Family & Pets

The Belgian family unit

In Belgium, the most efficient matriarchy is cleverly disguised as patriarchy. Here’s a guide to who’s boss in the family structure in Belgium.

Belgium family
writer

By Expatica

Updated 17-2-2024

Belgian men like to think they rule the home. It is run according to their rules, with their money, in their time. Their wishes are paramount.

Belgian women find there are just about enough rewards in married life to justify allowing their husbands this fantasy, and only rarely draw attention to the fact that it is actually they who do most of the cooking, shopping, budgeting, social organization, and raising the children, not to mention the thinking. This most efficient matriarchy is cleverly disguised as patriarchy.

The Belgian matriarch

In later life, this ascendancy is no longer disguised. The Belgian matriarch reigns supreme. She will sweep gracefully about the neighborhood in the company of other like-minded matriarchs, shopping and lunching, and join coach parties to Paris and Santiago de Compostela.

Her husband, now well-trained and with little ambition, will be left at home to feed the dog, clip the hedge, take messages and reminisce over a few beers with chums from his youth who have been similarly abandoned – and are touchingly grateful for it.

Strong family ties

The family holds strong ties in Belgium. Many weekends feature visits to other members of the family, if only for a ritual peck on the cheek and a snatch of gossip before heading to the shops. Instead of doing anything to avoid them, adolescent children will often voluntarily seek out the company of aunts, uncles, and grandparents, and can expect a handout as a reward for humoring them.

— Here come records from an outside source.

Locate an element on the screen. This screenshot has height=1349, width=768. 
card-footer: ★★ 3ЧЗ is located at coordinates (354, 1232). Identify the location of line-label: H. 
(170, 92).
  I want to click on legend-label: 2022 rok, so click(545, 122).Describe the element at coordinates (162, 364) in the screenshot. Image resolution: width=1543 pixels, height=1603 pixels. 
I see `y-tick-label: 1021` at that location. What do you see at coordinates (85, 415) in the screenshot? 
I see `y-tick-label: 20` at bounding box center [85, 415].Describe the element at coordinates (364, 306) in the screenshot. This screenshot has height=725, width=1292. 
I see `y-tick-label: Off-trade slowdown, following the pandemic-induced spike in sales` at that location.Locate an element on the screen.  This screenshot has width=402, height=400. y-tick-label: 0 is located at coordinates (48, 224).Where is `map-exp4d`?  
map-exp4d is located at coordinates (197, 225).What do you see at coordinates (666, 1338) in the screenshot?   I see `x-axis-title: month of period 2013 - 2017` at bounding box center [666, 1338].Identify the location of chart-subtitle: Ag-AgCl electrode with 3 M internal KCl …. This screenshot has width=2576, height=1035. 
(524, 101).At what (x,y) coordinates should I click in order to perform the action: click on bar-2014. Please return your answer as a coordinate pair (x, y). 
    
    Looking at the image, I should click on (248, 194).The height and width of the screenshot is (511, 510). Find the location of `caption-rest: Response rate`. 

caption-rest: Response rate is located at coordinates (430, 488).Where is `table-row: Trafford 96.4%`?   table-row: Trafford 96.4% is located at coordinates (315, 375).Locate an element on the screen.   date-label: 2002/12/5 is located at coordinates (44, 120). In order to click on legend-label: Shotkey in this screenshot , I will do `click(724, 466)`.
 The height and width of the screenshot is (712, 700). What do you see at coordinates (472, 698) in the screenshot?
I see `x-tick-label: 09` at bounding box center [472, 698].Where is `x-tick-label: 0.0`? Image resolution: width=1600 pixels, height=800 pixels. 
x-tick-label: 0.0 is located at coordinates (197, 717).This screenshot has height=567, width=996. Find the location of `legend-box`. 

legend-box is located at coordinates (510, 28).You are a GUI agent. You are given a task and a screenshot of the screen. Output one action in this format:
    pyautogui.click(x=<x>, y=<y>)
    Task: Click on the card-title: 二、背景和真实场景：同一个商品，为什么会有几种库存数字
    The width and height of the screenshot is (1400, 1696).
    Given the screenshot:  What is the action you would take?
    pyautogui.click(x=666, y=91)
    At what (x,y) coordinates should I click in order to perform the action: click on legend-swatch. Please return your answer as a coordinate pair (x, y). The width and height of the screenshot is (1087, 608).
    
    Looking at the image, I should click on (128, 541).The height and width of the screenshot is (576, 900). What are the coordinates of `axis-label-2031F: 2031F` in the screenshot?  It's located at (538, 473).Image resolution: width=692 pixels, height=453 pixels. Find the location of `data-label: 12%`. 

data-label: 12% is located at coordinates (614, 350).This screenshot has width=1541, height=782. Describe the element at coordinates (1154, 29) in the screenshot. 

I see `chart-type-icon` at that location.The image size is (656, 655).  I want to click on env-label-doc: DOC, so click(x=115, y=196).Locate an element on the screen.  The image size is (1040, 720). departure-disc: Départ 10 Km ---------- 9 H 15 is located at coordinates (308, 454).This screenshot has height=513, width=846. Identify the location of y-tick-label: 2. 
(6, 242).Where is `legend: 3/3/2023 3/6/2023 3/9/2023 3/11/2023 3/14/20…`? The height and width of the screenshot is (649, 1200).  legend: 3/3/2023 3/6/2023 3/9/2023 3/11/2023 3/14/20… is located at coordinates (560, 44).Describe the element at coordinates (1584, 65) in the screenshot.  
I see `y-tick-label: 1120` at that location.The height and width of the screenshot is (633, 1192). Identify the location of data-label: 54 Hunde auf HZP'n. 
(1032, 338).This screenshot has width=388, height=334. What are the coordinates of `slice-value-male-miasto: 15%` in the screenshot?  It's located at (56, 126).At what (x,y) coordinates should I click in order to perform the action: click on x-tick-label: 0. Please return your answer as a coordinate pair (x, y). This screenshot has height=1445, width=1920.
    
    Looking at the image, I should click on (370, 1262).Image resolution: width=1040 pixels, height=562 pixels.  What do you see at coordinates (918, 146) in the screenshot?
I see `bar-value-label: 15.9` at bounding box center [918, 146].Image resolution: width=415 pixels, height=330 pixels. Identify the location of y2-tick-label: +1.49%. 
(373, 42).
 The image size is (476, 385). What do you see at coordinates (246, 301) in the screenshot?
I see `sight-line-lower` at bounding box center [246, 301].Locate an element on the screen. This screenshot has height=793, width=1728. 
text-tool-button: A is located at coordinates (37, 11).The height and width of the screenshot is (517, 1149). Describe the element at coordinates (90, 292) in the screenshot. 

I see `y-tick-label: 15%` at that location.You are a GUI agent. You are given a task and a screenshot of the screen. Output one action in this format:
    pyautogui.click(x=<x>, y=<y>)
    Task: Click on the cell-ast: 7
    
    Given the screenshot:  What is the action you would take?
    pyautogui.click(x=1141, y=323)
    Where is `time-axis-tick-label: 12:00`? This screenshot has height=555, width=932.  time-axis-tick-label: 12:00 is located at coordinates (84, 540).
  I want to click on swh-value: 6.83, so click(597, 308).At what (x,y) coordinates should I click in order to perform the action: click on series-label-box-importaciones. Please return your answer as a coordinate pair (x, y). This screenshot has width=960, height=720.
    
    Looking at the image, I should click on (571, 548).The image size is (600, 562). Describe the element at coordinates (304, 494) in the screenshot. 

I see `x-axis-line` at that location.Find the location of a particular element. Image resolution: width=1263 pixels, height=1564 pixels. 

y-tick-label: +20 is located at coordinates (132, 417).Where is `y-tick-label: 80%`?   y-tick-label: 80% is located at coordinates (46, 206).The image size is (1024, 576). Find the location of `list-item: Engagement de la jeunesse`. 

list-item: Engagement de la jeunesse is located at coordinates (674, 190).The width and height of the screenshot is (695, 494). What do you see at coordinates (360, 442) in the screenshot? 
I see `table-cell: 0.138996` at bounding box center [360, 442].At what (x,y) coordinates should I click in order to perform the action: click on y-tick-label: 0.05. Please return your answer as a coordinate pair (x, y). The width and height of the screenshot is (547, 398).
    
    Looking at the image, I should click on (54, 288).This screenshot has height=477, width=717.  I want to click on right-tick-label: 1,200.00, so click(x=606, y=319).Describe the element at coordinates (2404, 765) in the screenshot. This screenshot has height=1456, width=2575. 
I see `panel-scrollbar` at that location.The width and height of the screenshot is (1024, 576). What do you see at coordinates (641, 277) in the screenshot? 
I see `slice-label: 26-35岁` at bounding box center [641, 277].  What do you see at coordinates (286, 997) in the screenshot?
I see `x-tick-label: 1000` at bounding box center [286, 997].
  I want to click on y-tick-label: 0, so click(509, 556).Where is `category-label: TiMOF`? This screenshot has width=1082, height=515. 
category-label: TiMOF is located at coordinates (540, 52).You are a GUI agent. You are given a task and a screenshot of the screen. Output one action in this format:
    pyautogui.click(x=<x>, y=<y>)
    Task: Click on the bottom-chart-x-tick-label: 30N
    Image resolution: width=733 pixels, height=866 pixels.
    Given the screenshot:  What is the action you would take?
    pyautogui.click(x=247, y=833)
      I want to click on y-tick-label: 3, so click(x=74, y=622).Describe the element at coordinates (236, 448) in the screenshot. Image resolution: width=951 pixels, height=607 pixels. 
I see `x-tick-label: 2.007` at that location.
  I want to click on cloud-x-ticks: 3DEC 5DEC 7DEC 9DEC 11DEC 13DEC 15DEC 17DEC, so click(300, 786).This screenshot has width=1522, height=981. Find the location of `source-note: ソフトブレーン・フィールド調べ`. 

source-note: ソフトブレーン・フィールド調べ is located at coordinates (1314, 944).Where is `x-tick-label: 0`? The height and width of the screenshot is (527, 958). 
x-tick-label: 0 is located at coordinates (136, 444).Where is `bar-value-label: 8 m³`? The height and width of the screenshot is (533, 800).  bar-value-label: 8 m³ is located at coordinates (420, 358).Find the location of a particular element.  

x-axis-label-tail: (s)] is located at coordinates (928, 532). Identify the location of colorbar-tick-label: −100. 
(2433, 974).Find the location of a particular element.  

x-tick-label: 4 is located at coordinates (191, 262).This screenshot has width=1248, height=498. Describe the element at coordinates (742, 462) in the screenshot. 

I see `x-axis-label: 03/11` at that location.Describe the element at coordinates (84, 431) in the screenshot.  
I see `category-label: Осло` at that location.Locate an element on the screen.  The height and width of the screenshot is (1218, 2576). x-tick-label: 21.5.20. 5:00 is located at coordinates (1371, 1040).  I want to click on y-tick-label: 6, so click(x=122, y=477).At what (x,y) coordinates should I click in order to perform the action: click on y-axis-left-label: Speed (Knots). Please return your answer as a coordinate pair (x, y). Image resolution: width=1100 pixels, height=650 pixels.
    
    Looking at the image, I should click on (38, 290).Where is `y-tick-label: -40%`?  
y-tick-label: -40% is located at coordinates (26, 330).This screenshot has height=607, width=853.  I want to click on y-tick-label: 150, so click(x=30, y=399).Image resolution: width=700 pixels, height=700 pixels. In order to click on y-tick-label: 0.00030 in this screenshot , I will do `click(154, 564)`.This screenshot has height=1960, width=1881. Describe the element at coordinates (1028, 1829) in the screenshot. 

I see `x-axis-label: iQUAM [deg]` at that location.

Most people have family living close by. Indeed, in a country where major cities such as Brussels and Antwerp are separated by just 35 minutes on the motorway, it is hard to live far away. Once upon a time, every family had a granny in the attic. The modern Belgian household, however, is strictly nuclear, but granny is often just a block away, conveniently placed to field the children when they come home from school and to dispense her wisdom.